TÜRSAB 21’inci Genel Kurulu

21’incisi yapılan ve seçimlere Sayın Başaran Ulusoy ile Sayın Emin Çakmak’ın aday olarak girdikleri TÜRSAB (Türkiye Seyahat Acenteleri Birliği) Genel Kurul sonuçlarını incelediğimde aşağıdaki noktalar üzerinde kafa yorulması gerektiğini düşünüyorum. 
Seçimlerde oy kullanan toplam delege sayısı 2.060 kişi olarak yazılı basında açıklandı. Bunun 1.168 kişisi Başaran Ulusoy, 892 kişisi de Emin Çakmak için oy kullanmış. Sonuç olarak Sayın Başaran Ulusoy iki yıllığına daha TÜRSAB Genel Başkanı olarak oy kullanan delegelerden yetkiyi almış gözüküyor. Kendisini ve yeni yönetimi kutluyor, görevlerinde başarılar diliyorum.
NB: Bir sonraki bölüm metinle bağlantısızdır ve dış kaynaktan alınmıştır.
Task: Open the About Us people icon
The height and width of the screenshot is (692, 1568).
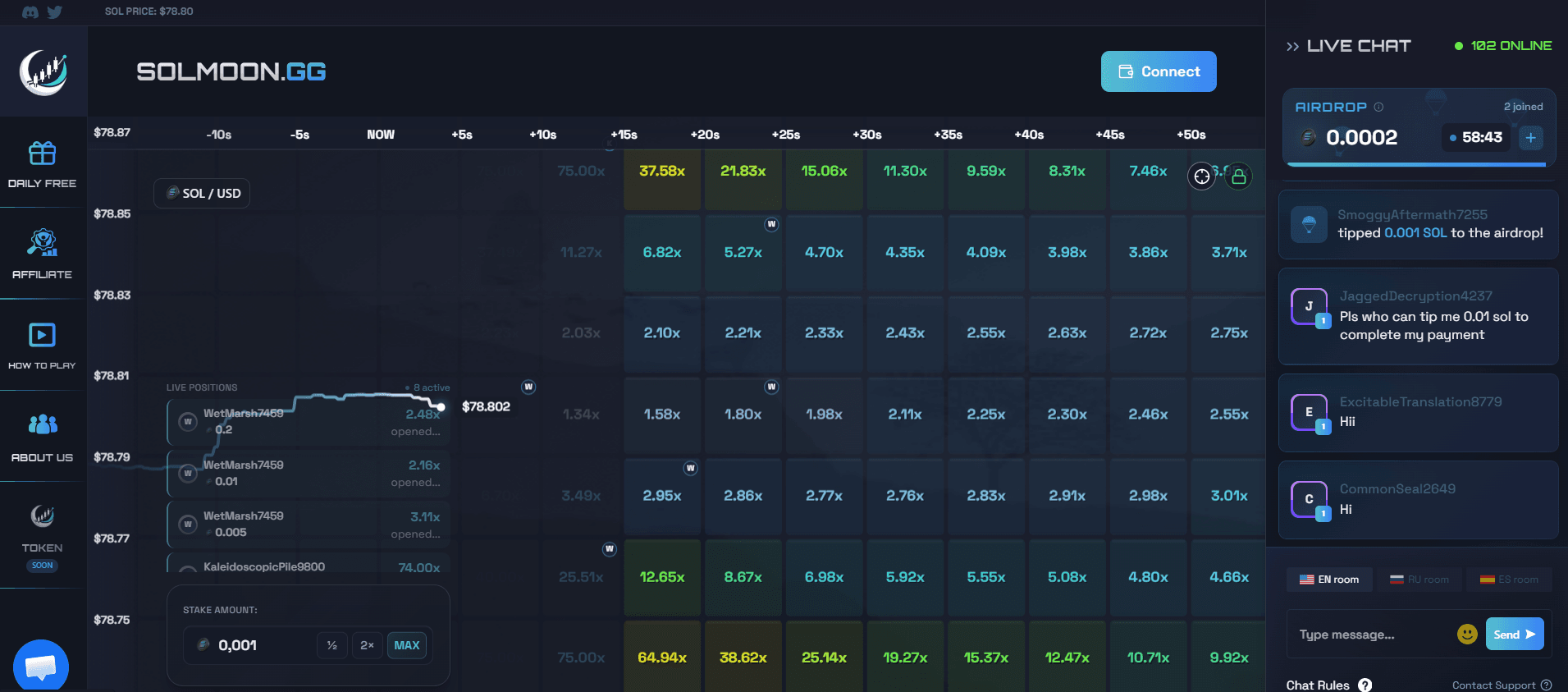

Fakat diğer taraftan, TÜRSAB üyesi olan ve sayıları yaklaşık 5.500’ün üzerinde olarak telaffuz edilen üyelerden sadece 2.060’ının seçimlere katılmış olması biraz kafa karıştıran bir durum. Şöyle ki, eğer telaffuz edilen üye sayısı 5.500’ün üzerinde ise son genel kurul seçimlerine katılım, toplam üye sayısının sadece yüzde 37,5’si demektir. Sayın Başaran Ulusoy’un almış olduğu 1.168 oy ise toplam üye sayısının sadece yüzde 21’ine tekabül etmektedir. 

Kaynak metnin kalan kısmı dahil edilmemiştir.